Note:
This page is primarily intended for developers of Mercurial.
Performance tracking infrastructure
Status: Project
Main proponents: Pierre-YvesDavid PhilippePepiot
This is a speculative project and does not represent any firm decisions on future behavior.
Provide a continuous integration infrastructure to measuring and preventing performance regressions on mercurial
1. Goal
Mercurial code change fast and we must detect and prevent performances regressions as soon as possible.
- Automatic execution of performance tests on a given Mercurial revision
- Store the performance results in a database
- Expose the performance results in a web application (with graphs, reports, dashboards etc.)
- Provide some regression detection alarms with email notifications
2. Metrics
We already have code that produce performance metrics:
- Commands from the perf extension in contrib/perf.py
- Revset performance tests contrib/revsetbenchmarks.py
- Unit test execution time
Another idea is to produce metrics from annotated portions of unit test execution time.

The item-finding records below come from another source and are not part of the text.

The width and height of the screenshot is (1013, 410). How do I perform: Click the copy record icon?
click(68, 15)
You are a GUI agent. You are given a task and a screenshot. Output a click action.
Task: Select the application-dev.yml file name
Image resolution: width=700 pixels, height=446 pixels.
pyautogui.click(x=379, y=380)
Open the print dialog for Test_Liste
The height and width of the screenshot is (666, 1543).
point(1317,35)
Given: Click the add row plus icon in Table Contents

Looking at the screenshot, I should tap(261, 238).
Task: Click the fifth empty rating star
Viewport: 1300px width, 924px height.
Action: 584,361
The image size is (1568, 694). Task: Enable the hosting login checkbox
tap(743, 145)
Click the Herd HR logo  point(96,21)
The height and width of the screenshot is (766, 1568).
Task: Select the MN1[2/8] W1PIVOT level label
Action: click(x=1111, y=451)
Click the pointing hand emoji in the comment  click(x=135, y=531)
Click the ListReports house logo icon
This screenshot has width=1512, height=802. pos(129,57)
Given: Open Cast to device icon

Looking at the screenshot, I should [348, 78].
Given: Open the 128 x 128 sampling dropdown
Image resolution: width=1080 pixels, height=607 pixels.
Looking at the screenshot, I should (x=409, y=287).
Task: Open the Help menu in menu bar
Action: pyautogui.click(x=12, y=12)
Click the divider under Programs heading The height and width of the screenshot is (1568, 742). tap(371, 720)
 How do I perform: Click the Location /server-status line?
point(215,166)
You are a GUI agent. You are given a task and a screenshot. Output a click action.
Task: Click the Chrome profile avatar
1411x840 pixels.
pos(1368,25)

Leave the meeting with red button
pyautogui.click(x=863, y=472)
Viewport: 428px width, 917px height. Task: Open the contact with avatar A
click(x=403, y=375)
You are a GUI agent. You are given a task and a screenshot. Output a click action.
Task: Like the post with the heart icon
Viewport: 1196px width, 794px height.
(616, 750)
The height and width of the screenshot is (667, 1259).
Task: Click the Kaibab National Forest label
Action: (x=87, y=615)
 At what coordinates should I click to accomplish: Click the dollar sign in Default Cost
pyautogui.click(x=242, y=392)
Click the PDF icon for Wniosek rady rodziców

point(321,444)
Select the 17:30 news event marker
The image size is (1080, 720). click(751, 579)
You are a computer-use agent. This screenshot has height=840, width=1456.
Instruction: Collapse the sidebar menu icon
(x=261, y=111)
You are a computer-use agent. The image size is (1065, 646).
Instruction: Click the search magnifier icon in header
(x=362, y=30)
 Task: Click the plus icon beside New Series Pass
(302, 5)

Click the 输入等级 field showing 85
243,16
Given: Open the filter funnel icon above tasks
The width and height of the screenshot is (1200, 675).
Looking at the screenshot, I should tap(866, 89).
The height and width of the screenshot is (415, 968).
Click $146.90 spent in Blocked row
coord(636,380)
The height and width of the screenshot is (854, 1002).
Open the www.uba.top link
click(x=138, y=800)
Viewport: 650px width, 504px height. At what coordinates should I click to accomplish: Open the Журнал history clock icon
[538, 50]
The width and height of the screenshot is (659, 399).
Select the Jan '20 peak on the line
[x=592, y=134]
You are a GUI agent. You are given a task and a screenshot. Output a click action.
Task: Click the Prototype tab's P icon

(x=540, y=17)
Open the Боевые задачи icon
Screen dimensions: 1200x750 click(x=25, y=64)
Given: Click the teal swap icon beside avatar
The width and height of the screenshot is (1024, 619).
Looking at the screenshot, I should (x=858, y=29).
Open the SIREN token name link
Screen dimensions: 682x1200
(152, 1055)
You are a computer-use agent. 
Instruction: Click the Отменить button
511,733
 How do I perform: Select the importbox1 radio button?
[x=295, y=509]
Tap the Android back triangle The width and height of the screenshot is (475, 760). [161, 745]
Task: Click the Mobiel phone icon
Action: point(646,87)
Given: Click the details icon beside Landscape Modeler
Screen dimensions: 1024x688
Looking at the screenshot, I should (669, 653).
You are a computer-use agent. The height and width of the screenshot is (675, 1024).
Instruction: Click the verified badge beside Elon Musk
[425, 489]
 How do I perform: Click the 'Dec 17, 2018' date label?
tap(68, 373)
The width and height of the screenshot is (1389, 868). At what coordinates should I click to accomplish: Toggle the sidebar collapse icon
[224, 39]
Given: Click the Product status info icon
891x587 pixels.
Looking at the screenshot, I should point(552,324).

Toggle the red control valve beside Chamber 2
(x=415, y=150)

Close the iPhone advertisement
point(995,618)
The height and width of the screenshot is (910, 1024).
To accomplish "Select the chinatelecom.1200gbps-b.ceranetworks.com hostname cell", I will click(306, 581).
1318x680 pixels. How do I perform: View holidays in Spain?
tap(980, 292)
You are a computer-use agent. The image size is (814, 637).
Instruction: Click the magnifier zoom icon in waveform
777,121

These metrics will be used (after some refactoring for some of the tools that produce them) as performance metrics, but we may need some more specifically written for the purpose of performance regression detection.
3. Expected Results
Expected results are still to be discussed. For now, we aim at having a simple tool to track performance regressions on the 2 branches of the main mercurial repository (stable and default).
However, there are some open questions for mid-term objectives:
- What revisions of the Mercurial source code should we run the performance regression tool on? (public cs on the main branch only? Which branches? ...)
- How do we manage the non-linear structure of a Mercurial history?
- What kind of aggregations / comparisons de we want to be able to do? Should these be available through a "query language" or can they be hardwritten in the performance regression tool?
4. Existing tools
Airspeed velocity
used by the http://www.astropy.org/ projects
Presentation (2014): https://www.youtube.com/watch?v=OsxJ5O6h8s0
Python, Javascript (http://www.flotcharts.org/)
This tool aims at benchmarking Python packages over their lifetime. It is mainly a command line tool, asv, that run a series of benchmarks (described in JSON configuration file), and produces a static HTML/JS report.
When running a benchmark suite, ASV take care of clone/pulling the source repository in a virtual env and running the configured tasks in this virtual env.
Results of each benchmark execution are stored in a "database" (consisting in JSON files). This database is used to produce evolution plots of the time required to run a test (or any metrics; out of the box, asv has support for 4 types of benchmark: timing, memory, peak memory and tracking), and to run the regression detection algorithms.
One key feature of this tool is that it's very easy for every developer to use it on its own development environment. For example, it provides an asv compare command allowing to compare the results of any 2 revisions.
However, ASV will require some work to fit the needs:
- The main drawback with ASV is the fact it's designed with commit date as X axis. We must adapt the code of asv to properly handle this "non-linearity" related to
dates (see https://github.com/spacetelescope/asv/issues/390)
- Tags are displayed in the graphs as a secondary x axis labels, and are related to commit date of the tag; these should be displayed as annotations of the dots instead.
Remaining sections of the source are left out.